Malta is working hard to implement all the Monveyval recommendations, the Minister for Finance and Financial Services, Edward Scicluna, underscored, refusing to commit on whether he thought Malta would pass the test, stressing that this was not “an exam to pass, and then to forget about the next day” but a fundamental exercise for the long-term.
“A lot of boxes, representing our tasks, are being crossed off, so we’re moving in the right direction. We just hope it will be enough to convince them [the Financial Action Task Force] that Malta has made the effort,” Prof. Scicluna said, while stressing that change must come from all stakeholders, both public and private.
“We have a National Coordinating Committee based here which is doing all the chasing and monitoring. They’re keeping a tab,” he said. “It’s in Malta’s interest to look after its reputation.” He also stressed that, while Malta did not ask for any extensions, the deadline was pushed by four months as a result of COVID-19.
To meet the deadline, he pointed to a number of changes being implemented, which, he added, had been a long time coming. To quote an example, he pointed to amendments to the legislation surrounding tax evasion regulating Malta’s punitive measures, saying that, previously, the only recourse was to punish tax evaders through administrative action – that is penalties and fines – rather than court action.
“Moneyval pointed this flaw out to us, although our own consultants – whom we had contracted before the Moneyval report – had already highlighted this weakness. So, one of the changes we’ll be implementing is amending the legislation in such a manner so that we are able to open court cases to punish tax evasion where this is relevant,” the Minister said.
However, Prof. Scicluna reserved his most urgent call to action for the private sector, saying that the general public seemed to think that the authorities were solely responsible for the implementation of the Moneyval recommendations. However, this was not only an issue for entities like the Financial Intelligence Analysis Unit (FIAU) or the Malta Financial Services Authority (MFSA), he explained, but for “all sectors of the economy”, with the hardest hit being the private sector.

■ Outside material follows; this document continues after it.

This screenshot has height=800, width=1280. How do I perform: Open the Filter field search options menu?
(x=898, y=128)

Specifying, he pointed to the responsibility of audit and legal firms – that are often company intermediaries – to flag up suspicious behaviour and said that “they’re representing companies; they do the due diligence, so the onus is on them. They need to be held accountable.” He admitted that this was a tricky situation for these firms to be in, but he underlined the need to ask relevant questions to clients, and for trade associations to aid in regulating.
“It’s very hard because these are your clients, and you’re professionally bound and information is confidential,” he said, also underlining the risks he saw with non-governmental organisations (NGOs) and the real estate sector, where “you could bury money in a building, for instance”.

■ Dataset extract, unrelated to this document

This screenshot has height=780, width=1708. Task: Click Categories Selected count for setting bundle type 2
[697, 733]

Indeed, to mitigate some of these risks, the authorities were in the process of setting up systems which would see company information shared across public entities. “I’m blaming the structure, and there will be a sharing of information and registers. The Commissioner for Tax, for instance, is going to have a central depository of all the information and accounts in Malta, and the FIAU will have access to it,” he said, adding that “these are things which hadn’t come onto our radar before, but now we realise that the bar has been raised. Everyone has to up their game.”